Unlike so many aging metal bands, Cannibal Corpse’s last few releases have been amazingly consistent. Already arguably the biggest death metal band in the world at the time, Kill, especially Make Them Suffer, pushed the band into a new world of recognition. The slow death crawl of 2009’s Evisceration Plague’s title track showed this new world that they weren’t just a high speed metal machine, while Torture saw the band embarking on high profile tours to celebrate its release, and the anniversary of 25 years of playing death metal. Any new album therefore has a lot to live up to.
Starting with what can only be described as what a chorus of cats in hell would sound like, High Velocity Impact Splatter opens Cannibal Corpse’s thirteenth studio album, A Skeletal Domain.
From the start it’s obvious that the idea of the number thirteen being bad luck is just ludicrous. Once again the band has returned with a furious gusto. The idea of too many cooks is also ludicrous. With writing duties shared between the members the album shifts and changes throughout rather than just going down one narrow road.
There are no real surprises here; A Skeletal Domain is packed with what the Corpse fans know and love, the crushing riffs, Alex Webster bass lines, Corpsegrinder growling his throat into submission and drums that cause the listeners calf muscles to go into cramp from drumming along.
Yet there are differences. They might not be glaringly obvious but they’re there. To some it might all sound the same, but play a track or two from Evisceration Plague for example and you can hear the subtle shifts. A much more obvious difference is a stronger thrash influence throughout the album. It’s not gentler by any means, but there are certain riffs and solos that wouldn’t be out of place on a detuned thrash record, perhaps as a consequence from Pat’s brief stint with Slayer?
The riffs in general are some of the best in recent years from the band, the groove of Icepick Lobotomy when combined with Paul’s drums is a complete neck snapper and the following solo is just one of many across the album that make me want to stick my guitar on eBay.
After a good 25 years of existence, it would be easy for the band to rest on their various successes and just churn out a generic metal by numbers album. However, with A Skeletal Domain, they make it clear that they’ve all brought their A game.
The promotional materials mention that along with new producer, Mark Lewis, Corpsegrinder was on a mission to revisit such performances as the Bloodthirst era recordings. A feat he’s managed to achieve, it might be due to years of growling or a deliberate effort but his vocal style is more aggressive in delivery than it has been in a long time. The trademark screams make their welcome return, while there’s nothing as disgusting as the scream on Five Nails Through The Neck from Kill, tracks like Bloodstained Cement feature the cries of what sounds like a man who has just stepped on a plug.
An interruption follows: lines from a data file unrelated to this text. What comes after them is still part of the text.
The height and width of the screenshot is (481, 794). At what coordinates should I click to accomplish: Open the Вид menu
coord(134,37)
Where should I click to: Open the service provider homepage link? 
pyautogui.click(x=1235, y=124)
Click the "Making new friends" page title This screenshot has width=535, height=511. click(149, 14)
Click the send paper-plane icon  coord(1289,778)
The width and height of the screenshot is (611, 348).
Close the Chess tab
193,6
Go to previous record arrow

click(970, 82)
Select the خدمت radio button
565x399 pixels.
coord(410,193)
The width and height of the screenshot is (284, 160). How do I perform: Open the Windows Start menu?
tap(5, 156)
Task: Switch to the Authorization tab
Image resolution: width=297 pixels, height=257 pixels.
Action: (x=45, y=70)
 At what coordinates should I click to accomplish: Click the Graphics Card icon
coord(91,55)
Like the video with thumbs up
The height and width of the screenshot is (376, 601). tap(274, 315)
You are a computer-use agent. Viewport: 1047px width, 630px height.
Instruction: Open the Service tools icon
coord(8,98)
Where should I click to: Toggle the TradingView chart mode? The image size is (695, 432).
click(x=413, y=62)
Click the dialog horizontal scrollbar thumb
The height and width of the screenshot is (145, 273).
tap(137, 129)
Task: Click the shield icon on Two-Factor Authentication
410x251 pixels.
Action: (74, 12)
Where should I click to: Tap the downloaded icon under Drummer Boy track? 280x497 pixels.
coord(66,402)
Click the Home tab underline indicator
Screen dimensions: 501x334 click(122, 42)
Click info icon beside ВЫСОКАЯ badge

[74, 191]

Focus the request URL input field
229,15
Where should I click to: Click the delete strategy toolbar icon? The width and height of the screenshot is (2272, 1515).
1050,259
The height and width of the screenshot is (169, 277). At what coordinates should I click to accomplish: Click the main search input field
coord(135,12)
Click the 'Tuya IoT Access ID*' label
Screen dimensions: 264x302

A final mention has to go to the engine room of the band and perhaps the two most vital members; Paul Mazurkiewicz and Alex Webster. Mazurkiewicz has once again taken it upon himself to pen some of the goriest lyrics he can (you would think that after two and a half decades he would struggle to lyrically slaughter humanity) at the same time as laying down some of the tightest drum work going. Combining this drumming with Webster’s bass playing and the recipe for one of the most iconic partnerships in death metal is there.
With all of this in mind, A Skeletal Domain easily stands along with its recent predecessors, if not surpassing. Time will tell where it sits with the “classics” once we all have had time to digest and grow familiar with the songs, but I’m comfortable in saying it will go down very well with the fans.